Editor's Note

Lessons on the Workplace as a Community
Hilda Rosca Nartea

The recent SHRM Annual Conference & Exposition experience delivered a lot of impact and inspiration to The HR Agenda team that we decided to make this issue a sort of homage to the 2019 conference. This issue’s theme “Building Better Workplaces” is a way of continuing the conversations that sparked from the SHRM19 theme of “Creating Better Workplaces,” this time with a bit more focus on the issues that are closest to Japanese organizational culture.

The task of building better workplaces is an ongoing commitment and involves numerous points of further consideration and action, the most pressing of which are discussed through the following line-up:

  • Actionable, powerful tips to make a better workplace 
  • Employee training best practices to prevent sexual harassment at work
  • When creating a good place to work, should you work on branding or building it first?
  • Perks that emphasize and uphold company culture, as discussed in our Knowledge@Wharton selected piece
  • Legislation that provides older workers in Japan more opportunities to find dignified employment, as explained by our HR Legal Clinic partners
  • Advice from our resident AskHR experts on handling the challenges that inevitably come when you’re working on something as huge as making work better
  • And a daring call to action from the Editorial: face the future to make the workplace better now.

Perhaps one of the reasons why SHRM19 felt big was because it went big. The discussions during the four-day event included issues that not only happen within the four walls of the office, but also those that go beyond it, such as immigration and sexual harassment. The scope of the topics expanded out into the communities, economies and geographies that affect both the world of work as well as the work that makes the world go round. 

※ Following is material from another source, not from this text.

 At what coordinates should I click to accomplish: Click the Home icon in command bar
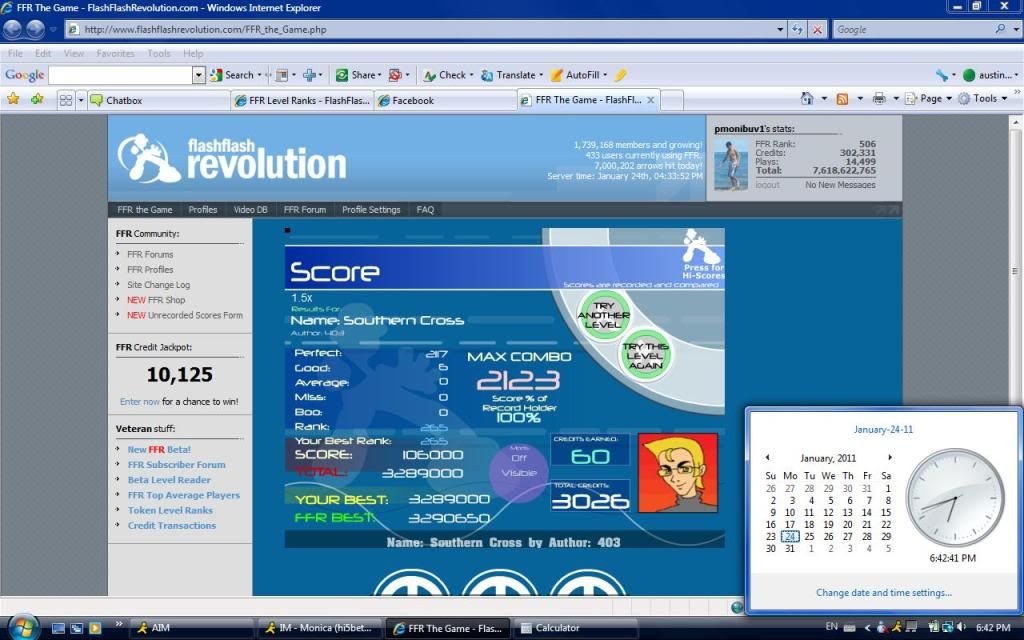click(807, 99)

The event reinforced that while it’s not always on top of mind as we buzz about our day to day, HR work is all about building communities, both within and outside the organization. As SHRM declares, they are “leading with a bold purpose because we believe when we create better workplaces, we also create a better world.”

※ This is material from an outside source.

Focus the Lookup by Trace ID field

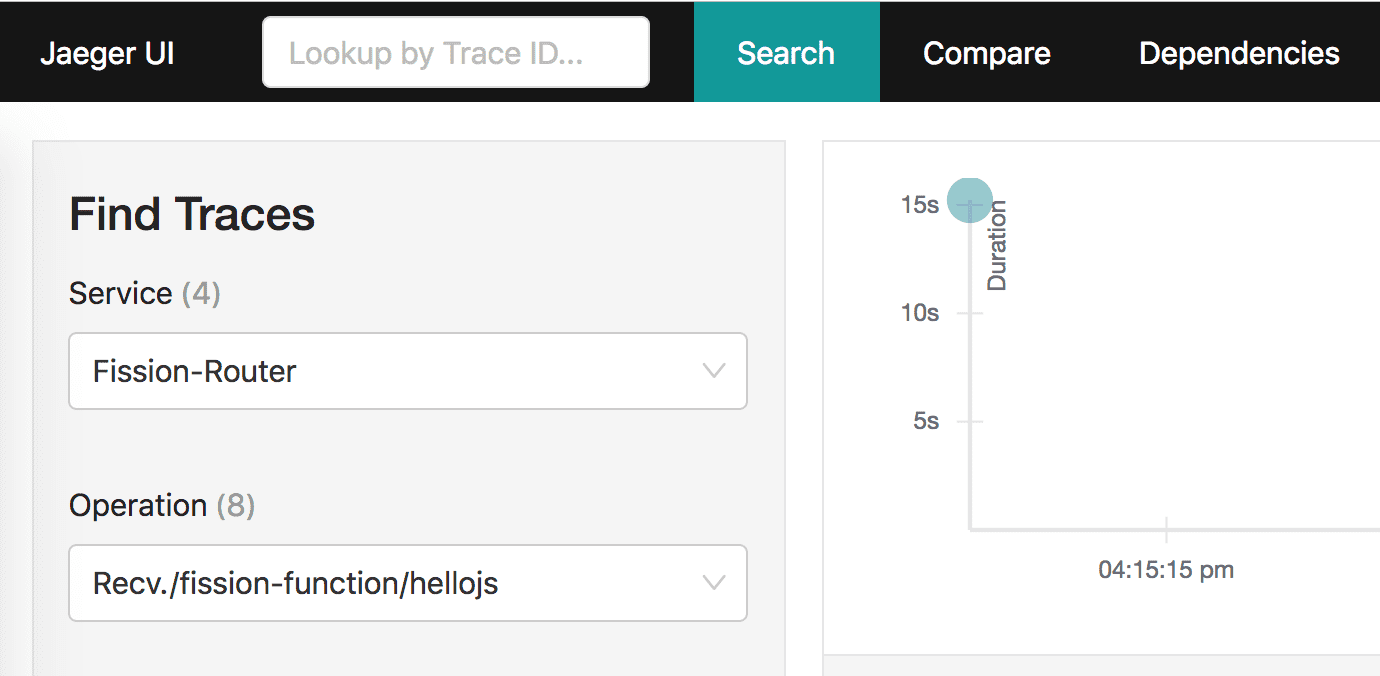pyautogui.click(x=455, y=52)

Operating driven by such a purpose entails serious work and a strategy-driven approach. CEO Johnny C. Taylor, Jr., answering a question from The HR Agenda on how HR can build influence, says the foundation of SHRM’s strategy is based on investing heavily in policy and advocacy to raise recognition and value. “That is my advice: build a strategy that’s foundationally around policy and advocacy,” he said.

While SHRM conferences have always upheld a wide-angle perspective, this time the stance to look at the connection between workplace-building and society-building is decidedly clearer and louder. At one point during the event, on the SHRM main stage stood with pride individuals who are not often given the dignity of honest work: people with disabilities, the formerly incarcerated, military veterans and people aged 50 and above. The scene was an inspiring, stirring reminder of how an HR with the right mindset, creativity and skills can improve the business, change lives and you guessed it change the world. 

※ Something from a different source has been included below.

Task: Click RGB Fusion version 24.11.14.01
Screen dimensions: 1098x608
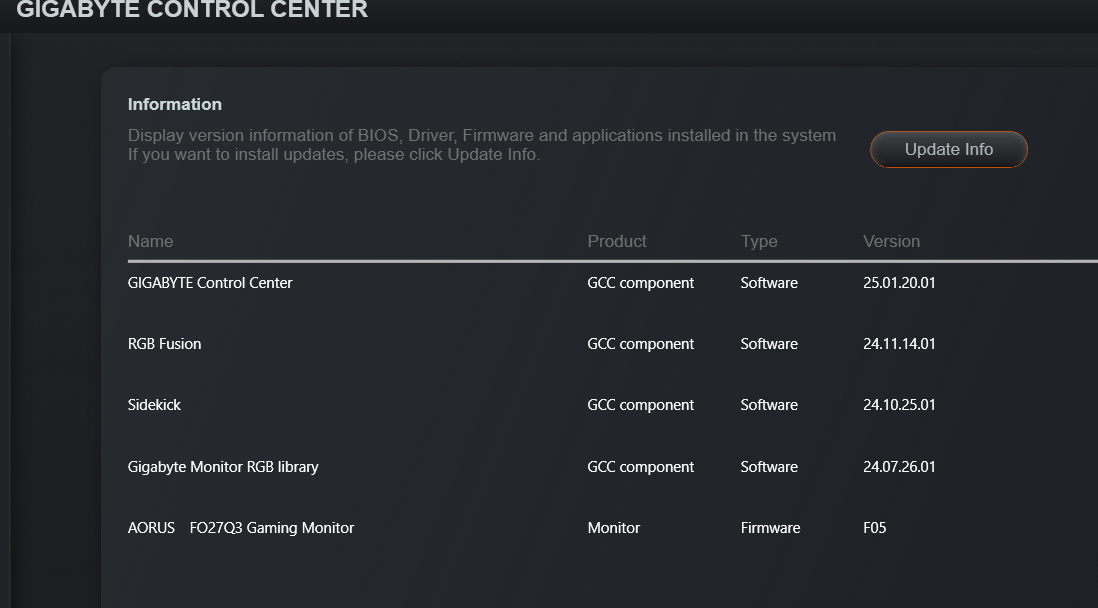Action: pyautogui.click(x=899, y=344)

It’s such a privilege to have the opportunity to step back and be reminded that the cubicle (or any site where work happens) does not exist in isolation. That every decision HR makes impacts not just the people we work with, but society as a whole. That the work HR does can enable a more equal distribution of access to the key factors essential to human dignity: economic opportunity, family security and safer, stronger communities.

Here’s to creating workplaces that make for a better world.


Hilda Rosca Nartea is editor-in-chief of The HR Agenda. She heads the writing team of a Dubai-based digital agency and is also a content producer for non-profit organizations, having done projects for the United Nations Development Programme under the Philippine Department of Energy. She studied Film and Audio-Visual Communications at the University of the Philippines.